A little cross-blog fertilization. My thoughts on opacity in poetry, and what the function of a poem really is. Is it to obscure or to illuminate, and are the two always different? And do these comments even pass their own test?
It’s time for a brief holiday from the unscrubbed mirror.
So, I see all this stuff
About life and love
And dying
And how the stars echo
Some frail eternal now
And, yes, it’s hard
And though our hands be held
Entwined but ever separate
That skin that marks the boundary
Also holds the keys
And all that
And all that loss
Was dross
And some plain spun funk
Reminds of deathless agony
So far,
So long
Ago
Okay, I get that,
But just what is my job here, anyway?
I’ve been waiting for the appropriate conversational gambit to say this, but chess was never my game so I’ll just elbow in right here, at this lovely poem of the existential kind, to tell you, I miss you at that other place. I know it’s full of twits and lechers (of all conceivable genders) but the presence of a stout and noble heart is rare & especially valued, though it’s hard to convey even that simple truth. I miss the articles you selected from your morning’s perusal, and the way you captioned them, and the way you startled people who post on auto-pilot. They shouldn’t oughta do that.
Don’t know if you’ve given thought to Twitter. That’s an even weirder place, but once in a while cool connections are made…and for virtual people watching, hard to beat. Anyway, that’s all I came here to say–if you do create a Twitter account, please send an invite to connect.

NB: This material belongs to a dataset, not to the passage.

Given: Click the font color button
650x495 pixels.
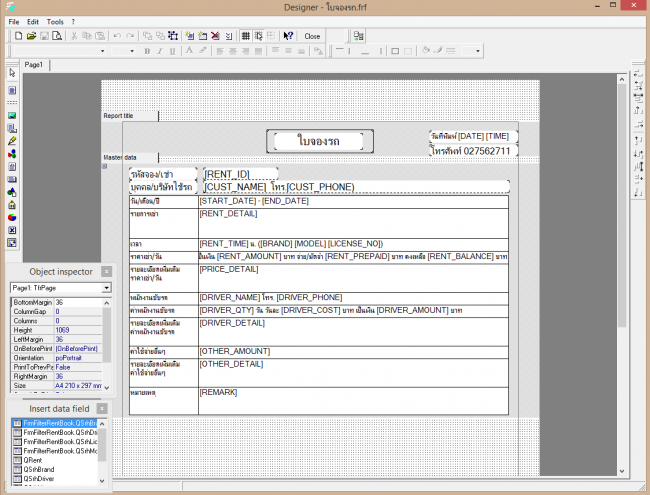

Ah, yes, the “other place.” Thanks for missing me, but I suspect others were glad to see the back of me. I am congenitally incapable of letting ridiculous statements made in my presence slide, I’m afraid! Not that I mind generating them myself, of course. As for Twitter, I have actually thought about it. I’m being constantly bombarded with aphorisms from my undisciplined brain, and there doesn’t seem to be a very convenient place to dump them, now that I’ve sworn off Facebook.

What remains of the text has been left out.